**Assignment**
Which of the lines below hold "right"? Please return each one.

Collected data:
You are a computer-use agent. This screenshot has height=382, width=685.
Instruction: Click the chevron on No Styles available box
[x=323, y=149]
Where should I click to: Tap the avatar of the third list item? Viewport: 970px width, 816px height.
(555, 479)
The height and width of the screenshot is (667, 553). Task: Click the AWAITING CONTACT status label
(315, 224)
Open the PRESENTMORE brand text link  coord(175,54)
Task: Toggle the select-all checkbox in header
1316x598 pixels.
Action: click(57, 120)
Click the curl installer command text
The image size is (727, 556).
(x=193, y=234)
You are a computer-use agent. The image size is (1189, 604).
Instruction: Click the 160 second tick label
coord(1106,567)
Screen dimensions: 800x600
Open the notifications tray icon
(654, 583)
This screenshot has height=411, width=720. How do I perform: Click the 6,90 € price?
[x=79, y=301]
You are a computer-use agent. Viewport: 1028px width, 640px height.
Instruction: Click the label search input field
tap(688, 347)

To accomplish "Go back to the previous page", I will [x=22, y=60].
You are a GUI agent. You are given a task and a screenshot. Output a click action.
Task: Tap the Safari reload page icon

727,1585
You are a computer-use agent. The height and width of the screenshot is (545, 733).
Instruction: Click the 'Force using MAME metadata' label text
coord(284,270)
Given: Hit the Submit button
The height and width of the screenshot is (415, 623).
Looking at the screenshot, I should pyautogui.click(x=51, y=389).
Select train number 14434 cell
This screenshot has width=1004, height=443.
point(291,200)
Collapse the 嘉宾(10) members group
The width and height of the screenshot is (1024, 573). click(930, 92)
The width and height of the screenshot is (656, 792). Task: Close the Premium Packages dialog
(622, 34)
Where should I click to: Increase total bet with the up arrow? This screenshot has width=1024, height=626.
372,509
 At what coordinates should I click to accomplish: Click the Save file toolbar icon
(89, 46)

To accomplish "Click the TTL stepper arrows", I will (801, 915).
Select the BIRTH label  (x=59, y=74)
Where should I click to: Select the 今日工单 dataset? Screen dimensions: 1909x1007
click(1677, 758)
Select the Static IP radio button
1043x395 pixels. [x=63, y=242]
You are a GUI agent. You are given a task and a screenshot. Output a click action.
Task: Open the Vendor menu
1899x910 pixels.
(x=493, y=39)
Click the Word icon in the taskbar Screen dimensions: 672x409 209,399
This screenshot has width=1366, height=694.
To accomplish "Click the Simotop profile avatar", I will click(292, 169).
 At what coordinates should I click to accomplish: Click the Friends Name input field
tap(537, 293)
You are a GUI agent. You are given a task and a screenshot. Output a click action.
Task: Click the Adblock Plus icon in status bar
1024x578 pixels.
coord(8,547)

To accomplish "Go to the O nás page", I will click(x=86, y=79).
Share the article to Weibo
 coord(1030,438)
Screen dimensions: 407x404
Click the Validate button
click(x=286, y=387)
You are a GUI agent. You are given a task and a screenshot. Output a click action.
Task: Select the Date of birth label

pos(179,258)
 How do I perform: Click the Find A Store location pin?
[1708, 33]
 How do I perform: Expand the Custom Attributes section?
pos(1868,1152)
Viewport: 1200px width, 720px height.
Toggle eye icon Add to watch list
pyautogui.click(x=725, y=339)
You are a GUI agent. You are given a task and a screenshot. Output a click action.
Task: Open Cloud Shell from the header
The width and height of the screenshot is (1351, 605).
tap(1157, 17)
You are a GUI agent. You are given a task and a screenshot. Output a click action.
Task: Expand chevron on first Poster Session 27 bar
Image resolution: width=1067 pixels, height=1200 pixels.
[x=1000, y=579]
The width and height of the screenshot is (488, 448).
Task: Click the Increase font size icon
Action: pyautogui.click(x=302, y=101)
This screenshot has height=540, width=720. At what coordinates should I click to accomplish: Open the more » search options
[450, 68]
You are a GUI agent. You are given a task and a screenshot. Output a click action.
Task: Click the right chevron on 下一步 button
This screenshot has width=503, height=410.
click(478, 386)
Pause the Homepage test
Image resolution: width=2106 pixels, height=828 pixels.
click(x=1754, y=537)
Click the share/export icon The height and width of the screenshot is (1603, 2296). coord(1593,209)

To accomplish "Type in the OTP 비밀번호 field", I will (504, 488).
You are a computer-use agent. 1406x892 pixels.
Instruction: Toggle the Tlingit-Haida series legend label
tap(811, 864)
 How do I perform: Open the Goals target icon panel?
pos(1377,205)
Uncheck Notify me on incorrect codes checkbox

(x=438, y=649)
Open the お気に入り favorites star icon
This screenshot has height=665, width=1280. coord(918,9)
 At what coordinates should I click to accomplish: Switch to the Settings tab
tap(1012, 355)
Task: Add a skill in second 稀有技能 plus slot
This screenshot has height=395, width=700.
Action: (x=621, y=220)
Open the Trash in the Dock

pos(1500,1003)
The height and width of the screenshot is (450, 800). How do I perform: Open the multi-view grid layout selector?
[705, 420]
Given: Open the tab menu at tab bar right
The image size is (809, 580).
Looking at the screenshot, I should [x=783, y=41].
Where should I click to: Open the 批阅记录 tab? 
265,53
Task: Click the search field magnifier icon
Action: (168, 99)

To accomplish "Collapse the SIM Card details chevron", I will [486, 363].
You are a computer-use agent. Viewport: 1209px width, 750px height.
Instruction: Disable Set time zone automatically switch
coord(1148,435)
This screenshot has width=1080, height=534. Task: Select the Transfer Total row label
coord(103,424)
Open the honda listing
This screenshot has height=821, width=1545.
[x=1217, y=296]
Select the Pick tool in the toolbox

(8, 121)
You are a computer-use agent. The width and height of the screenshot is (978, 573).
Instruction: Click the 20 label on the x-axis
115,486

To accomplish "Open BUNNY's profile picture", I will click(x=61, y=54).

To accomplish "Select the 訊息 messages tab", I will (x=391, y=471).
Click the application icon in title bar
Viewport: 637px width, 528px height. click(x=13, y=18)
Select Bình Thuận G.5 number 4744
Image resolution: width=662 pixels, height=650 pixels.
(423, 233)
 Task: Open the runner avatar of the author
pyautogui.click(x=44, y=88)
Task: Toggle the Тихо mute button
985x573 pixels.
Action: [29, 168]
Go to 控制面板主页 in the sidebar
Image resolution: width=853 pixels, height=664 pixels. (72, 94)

**Your solution**
Task: Click the right chevron on 下一步 button
Given: Open the tab menu at tab bar right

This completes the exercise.